The findings are the result of a 16-day fact-finding mission by the UN special rapporteur on violence against women Rashida Manjoo, who has just finished travelling across the country examining the prevalence of violence against women. She said sexism was “more visible” in Britain than in any other countries she had visited, which include Algeria, Italy, Bosnia and Herzegovina, Azerbaijan, India and Croatia.

In a remarkable revelation, she also said she was denied entry into the controversial Yarl's Wood Immigration Removal Centre in Bedfordshire by the government on Monday, despite having to monitor conditions for women in detention as part of her brief. She said she was told the refusal came at the request of those at the “highest levels” of the Home Office and was “of deep concern.”

She concluded that violence against women remains a “pervasive challenge throughout the United Kingdom,” drawing particular attention to the sexualisation of women and girls in the media (she referenced The Sun's Page Three), misogynistic advertising, harassment on tubes and in public spaces, the bullying of girls in school, the “disproportionate” effect of austerity measures on women, and the inability of the criminal justice system to respond to women and girl survivors of violence.

”I am also concerned by legal and policy responses that are often limited to some harmful practices, such as early/forced marriages of young women and girls, or female genital mutilation, while ignoring all the harms emanating due to a sexist culture that exists in the country; and which impacts all women and girls,” she added.

Shadow home secretary Yvette Cooper told The Independent that the statement “exposes the Government's blindspot when it comes to supporting women.” She added: “Under this Government, the clock has been turned back on gender equality. Women have been hit harder by the spending cuts and for the first time in 20 years, the pay gap has widened. Now we have a Government with fewer women sitting round the Cabinet table than at any point since 1997… urgent action is needed from this Government to stop a decline in women's equality.”

There were “isolated pockets of good practice,” identified by Manjoo, such as the government-led campaigns to educate young people about violence at home, in schools, and on social media, but said positive developments “are not applied consistently throughout the country.” She suggested that school curriculums include mandatory modules to “address what is a pervasive problem“ around stereotypes that are “undervaluing and devaluing women.”

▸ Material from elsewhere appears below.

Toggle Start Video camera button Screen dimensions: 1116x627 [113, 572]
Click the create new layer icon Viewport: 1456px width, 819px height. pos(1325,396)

Around 1.2 million women have experienced domestic violence in the last year, according to the Home Office, with 30 per cent of women having experienced domestic abuse since the age of 16. But Manjoo said that reforms to the funding of trauma services and the benefit system “continue to adversely affect impact women's ability to address safety and other relevant issues.“

She added that cuts to legal aid are endangering more women's lives, and had a disproportionate impact on women from black and minority ethnic backgrounds. She said that was “particularly concerned” about the number of young women in Britain's prisons, before noting that women in the UK are “disproportionately over-represented in low-paid, part-time and insecure work.”

Protest against Page 3 outside The Sun’s offices in east London (Getty) Protest against Page 3 outside The Sun’s offices in east London (Getty)
Laura Bates, founder of the Everyday Sexism Project, told The Independent that “it's absolutely vital” that we take the findings “as a wake-up call to recognise the depth and severity of the problem. We still have gender inequality in the UK [yet] we are so quick to point the finger at other countries and suggest women [here] are equal. The reality is that girls are suffering in schools, women are discriminated in the work place, and large sections of the media continue to portray women as dehumanised sex objects.”

A spokeswoman for the Home Office said the government has introduced a raft of measures to hand control back to women and girls victims of violence. “Violence against women and girls in any form is unacceptable and the Government has shown its commitment to ending it,” she said. “A comprehensive programme was drawn up for the Special Rapporteur's visit, including meetings with the Home Secretary, the Minister for Crime Prevention, and the Chief Inspector of Prisons. Several other options, including a trip to a women's refuge, were turned down by the Special Rapporteur. A tour of Yarl's Wood immigration removal centre was never agreed as part of this fact-finding mission.”